Jan Chipchase, Licensed under CC BY-SA 3.0

Rights groups condemn lack of global response to Taliban’s gender persecution

Ten leading international human rights groups have in a joint statement condemned the lack of an effective response from the international community to the Taliban’s gross human rights violations and gender persecution in two years of the group’s rule in Afghanistan.

The statement released Tuesday states that the Taliban has imposed heightened abusive policies, particularly against women and girls and ethnic minorities, that breach international human rights law.

International human rights groups, among them Human Rights Watch and Amnesty International, highlighted that the Taliban treatment of women and girls could account for gender persecution of a crime against humanity and be characterized as gender apartheid.

The Taliban, as the statement puts it, should be pressured to end violations and repression and be held accountable for their alleged crimes under international law, including investigation of whether the crime against humanity of gender persecution against women and girls has been committed.

The Alliance for Human Rights in Afghanistan has reiterated that they will continue to record Taliban’s crimes under international law and other serious human rights violations despite the fading international attention on Afghanistan.

Additionally, the statement has raised concerns for the safety of activists protesting the Taliban’s harsh policies.

“Activists, especially women, protesting Taliban policies from within Afghanistan face some of the greatest risks for raising their voices and yet speak the loudest.

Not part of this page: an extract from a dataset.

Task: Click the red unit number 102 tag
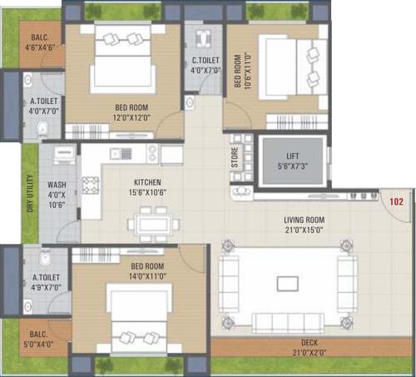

They have persisted, despite the Taliban responding by inflicting on them physical violence, raids, arbitrary arrests and detention, torture and other cruel, inhuman or degrading treatment, enforced disappearance, and attacks on their family members.” The statement indicated.

The statement also underlines the situation of human rights activists who have been left behind and trapped inside Afghanistan under mounting threats from the Taliban or those who fled the group’s reprisal.

“While many human rights defenders at risk have been compelled to leave Afghanistan over the past two years, many more remain behind, trapped and in hiding, with little recourse for safety.” The statement noted.

“Those who have crossed borders into neighboring countries lack durable solutions, are at risk of being expelled, are often in financial crises, and face a credible risk of persecution if returned to Afghanistan. Yet, they cannot rebuild their lives in their host country and often lack any resettlement prospects outside the region. In their current host countries—often Iran, Turkey, and Pakistan—they suffer threats, including arrest, violence, extortion, deportation, and lack access to essential services, including health care and education.”

The statement has called on the international community to take more consistent and effective actions in the face of the Taliban’s human rights violations by pushing urgently for an end to violent reprisals and the release of those currently held arbitrarily in the group’s detention.

The statement adds that the international community “should also heed demands for a more robust accountability mechanism for investigation and evidence collection regarding human rights violations and renewing and strengthening the mandate of the Special Rapporteur on the situation of human rights in Afghanistan with additional resources to maintain scrutiny on the human rights situation in Afghanistan.”